Sumit (Sam) Garg, MD


February 12, 2020

Patients now have several exciting—although not yet perfect—multifocal intraocular lenses (IOLs) for presbyopia correction from which to choose. Currently in the United States, the recently approved trifocal IOL PanOptix (Alcon; Fort Worth, Texas) and the extended-depth-of-focus IOL Symfony (Johnson & Johnson Vision; Santa Ana, California) are two of the most popular presbyopia-correcting lenses.

In a prospective study, Monaco and colleagues compared the visual performance of patients undergoing bilateral cataract surgery with PanOptix, Symfony, or a monofocal IOL (ie, SN60WF [Alcon]). Twenty patients were in each arm.

Both presbyopia-correcting lenses worked as expected, with the PanOptix providing slightly better (P = .005) near visual acuity than the Symfony at 4 months. The distance and intermediate visual acuities with both platforms were statistically equivalent.

The dependence on spectacles was equivalent in both the PanOptix and Symfony groups.

In addition, both presbyopia-correcting options had more aberrations and loss of contrast than the monofocal control, with the PanOptix having more aberrations than the Symfony.

Key Takeaways

This study presents several interesting findings for me.

First, although both PanOptix and Symfony use different light-splitting optics to achieve spectacle independence, the overall optical "quality" was similar.

Second, the trifocal Panoptix proved superior to the Symfony for near vision, which is unsurprising when you consider the effective add power offered by each IOL. However, the dependence on spectacles was equivalent between the two groups.

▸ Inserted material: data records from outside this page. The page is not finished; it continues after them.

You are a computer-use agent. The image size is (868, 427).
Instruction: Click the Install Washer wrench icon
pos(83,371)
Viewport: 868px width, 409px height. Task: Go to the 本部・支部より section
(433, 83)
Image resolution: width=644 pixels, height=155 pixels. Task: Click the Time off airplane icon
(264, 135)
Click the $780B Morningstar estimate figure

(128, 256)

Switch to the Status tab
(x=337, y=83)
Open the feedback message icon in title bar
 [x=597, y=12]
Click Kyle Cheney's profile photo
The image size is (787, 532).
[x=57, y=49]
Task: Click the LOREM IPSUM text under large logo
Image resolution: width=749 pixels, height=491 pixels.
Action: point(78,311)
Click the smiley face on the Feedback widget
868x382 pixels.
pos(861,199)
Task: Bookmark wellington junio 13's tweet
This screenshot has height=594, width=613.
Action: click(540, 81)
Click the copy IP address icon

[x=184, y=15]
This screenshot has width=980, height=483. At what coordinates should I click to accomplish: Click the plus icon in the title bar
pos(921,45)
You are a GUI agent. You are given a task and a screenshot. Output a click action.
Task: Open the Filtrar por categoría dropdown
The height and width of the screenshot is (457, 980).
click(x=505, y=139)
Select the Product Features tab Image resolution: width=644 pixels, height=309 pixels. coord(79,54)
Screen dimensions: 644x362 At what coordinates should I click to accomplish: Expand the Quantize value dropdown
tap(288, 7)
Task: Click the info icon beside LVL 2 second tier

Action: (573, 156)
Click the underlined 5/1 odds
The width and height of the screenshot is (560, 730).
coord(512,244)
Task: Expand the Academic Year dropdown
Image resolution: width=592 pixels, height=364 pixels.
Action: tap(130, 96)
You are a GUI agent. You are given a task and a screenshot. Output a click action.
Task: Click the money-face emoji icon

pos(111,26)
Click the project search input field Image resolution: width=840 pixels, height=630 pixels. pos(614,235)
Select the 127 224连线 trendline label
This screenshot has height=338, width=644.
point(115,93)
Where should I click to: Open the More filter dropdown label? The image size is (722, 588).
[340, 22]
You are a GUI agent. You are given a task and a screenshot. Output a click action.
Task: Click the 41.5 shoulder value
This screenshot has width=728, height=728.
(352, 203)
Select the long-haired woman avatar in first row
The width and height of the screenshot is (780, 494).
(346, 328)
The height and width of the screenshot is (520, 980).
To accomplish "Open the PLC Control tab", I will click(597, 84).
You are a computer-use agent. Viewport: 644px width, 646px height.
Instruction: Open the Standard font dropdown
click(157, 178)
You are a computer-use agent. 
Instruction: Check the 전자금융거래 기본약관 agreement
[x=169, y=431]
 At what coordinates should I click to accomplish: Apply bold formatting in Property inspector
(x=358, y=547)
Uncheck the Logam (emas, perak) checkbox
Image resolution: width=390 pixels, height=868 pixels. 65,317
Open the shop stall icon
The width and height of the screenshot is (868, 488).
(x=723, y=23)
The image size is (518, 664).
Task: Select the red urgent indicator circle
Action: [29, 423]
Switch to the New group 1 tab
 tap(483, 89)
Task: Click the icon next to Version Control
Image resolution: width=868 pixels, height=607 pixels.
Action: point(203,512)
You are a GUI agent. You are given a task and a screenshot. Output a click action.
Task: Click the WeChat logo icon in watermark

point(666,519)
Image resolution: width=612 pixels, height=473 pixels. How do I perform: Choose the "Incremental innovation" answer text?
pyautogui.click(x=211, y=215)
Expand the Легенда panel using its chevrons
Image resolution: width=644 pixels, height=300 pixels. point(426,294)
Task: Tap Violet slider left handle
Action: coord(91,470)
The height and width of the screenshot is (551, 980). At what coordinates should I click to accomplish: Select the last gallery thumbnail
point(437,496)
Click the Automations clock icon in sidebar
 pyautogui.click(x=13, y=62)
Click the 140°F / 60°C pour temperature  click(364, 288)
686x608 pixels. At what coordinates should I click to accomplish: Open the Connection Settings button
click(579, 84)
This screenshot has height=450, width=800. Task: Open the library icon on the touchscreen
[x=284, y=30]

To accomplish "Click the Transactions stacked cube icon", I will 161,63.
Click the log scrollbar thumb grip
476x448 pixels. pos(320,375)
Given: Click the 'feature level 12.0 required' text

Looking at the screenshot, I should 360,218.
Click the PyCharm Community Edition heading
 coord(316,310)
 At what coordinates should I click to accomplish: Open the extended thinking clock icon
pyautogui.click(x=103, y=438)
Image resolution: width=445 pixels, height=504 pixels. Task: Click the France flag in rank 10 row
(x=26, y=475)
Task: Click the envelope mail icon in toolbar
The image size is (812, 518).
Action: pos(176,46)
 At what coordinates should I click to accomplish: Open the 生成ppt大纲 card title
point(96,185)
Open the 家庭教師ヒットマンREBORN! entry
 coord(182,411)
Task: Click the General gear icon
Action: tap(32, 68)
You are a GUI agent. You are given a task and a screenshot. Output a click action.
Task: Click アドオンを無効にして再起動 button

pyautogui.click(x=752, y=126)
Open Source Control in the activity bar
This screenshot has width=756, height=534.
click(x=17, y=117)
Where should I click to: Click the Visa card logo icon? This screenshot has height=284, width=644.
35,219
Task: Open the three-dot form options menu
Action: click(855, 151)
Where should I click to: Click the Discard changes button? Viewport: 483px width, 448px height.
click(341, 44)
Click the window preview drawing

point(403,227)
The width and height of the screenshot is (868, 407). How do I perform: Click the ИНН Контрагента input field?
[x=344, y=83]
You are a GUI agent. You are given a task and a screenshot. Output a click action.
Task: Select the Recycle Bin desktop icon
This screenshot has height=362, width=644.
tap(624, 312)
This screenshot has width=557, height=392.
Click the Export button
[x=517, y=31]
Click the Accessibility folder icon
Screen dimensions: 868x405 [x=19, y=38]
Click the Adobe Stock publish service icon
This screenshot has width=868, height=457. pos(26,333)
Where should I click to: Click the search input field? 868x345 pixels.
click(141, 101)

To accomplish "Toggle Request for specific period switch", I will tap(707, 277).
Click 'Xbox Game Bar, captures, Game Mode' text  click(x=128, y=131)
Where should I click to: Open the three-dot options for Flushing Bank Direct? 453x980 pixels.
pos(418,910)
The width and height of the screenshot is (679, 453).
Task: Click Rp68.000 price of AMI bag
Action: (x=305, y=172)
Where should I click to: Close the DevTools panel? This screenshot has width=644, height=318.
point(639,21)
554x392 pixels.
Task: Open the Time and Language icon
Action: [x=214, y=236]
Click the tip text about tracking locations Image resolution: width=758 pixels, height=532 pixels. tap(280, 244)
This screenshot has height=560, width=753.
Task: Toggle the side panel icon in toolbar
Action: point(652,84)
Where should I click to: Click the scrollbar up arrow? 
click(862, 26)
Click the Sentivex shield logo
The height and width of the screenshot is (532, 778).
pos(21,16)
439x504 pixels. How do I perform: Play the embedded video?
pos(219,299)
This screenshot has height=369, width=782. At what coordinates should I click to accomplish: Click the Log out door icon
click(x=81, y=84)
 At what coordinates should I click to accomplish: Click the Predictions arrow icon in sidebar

I often use a mix-and-match approach to patients to capitalize on the different "sweet spots" for various lens platforms to try and minimize spectacle dependence.

Finally, although we have certainly come a long way with respect to refining presbyopia-correcting IOLs, there are still many drawbacks with light-splitting optics that require additional chair time and patient selection considerations.

I am confident that the future of presbyopia-correcting IOLs is a non–light-splitting accommodating IOL that allows for a full range of vision without several of the visual side effects with which we currently must contend. In the meantime, I continue to offer these platforms to my patients (with proper discussion), and look forward to further advances in these IOLs.

Sumit (Sam) Garg, MD, is the vice chair of clinical ophthalmology and an associate professor in the Department of Ophthalmology at the Gavin Herbert Eye Institute, University of California, Irvine. He specializes in corneal and cataract surgery, as well as laser refractive surgery.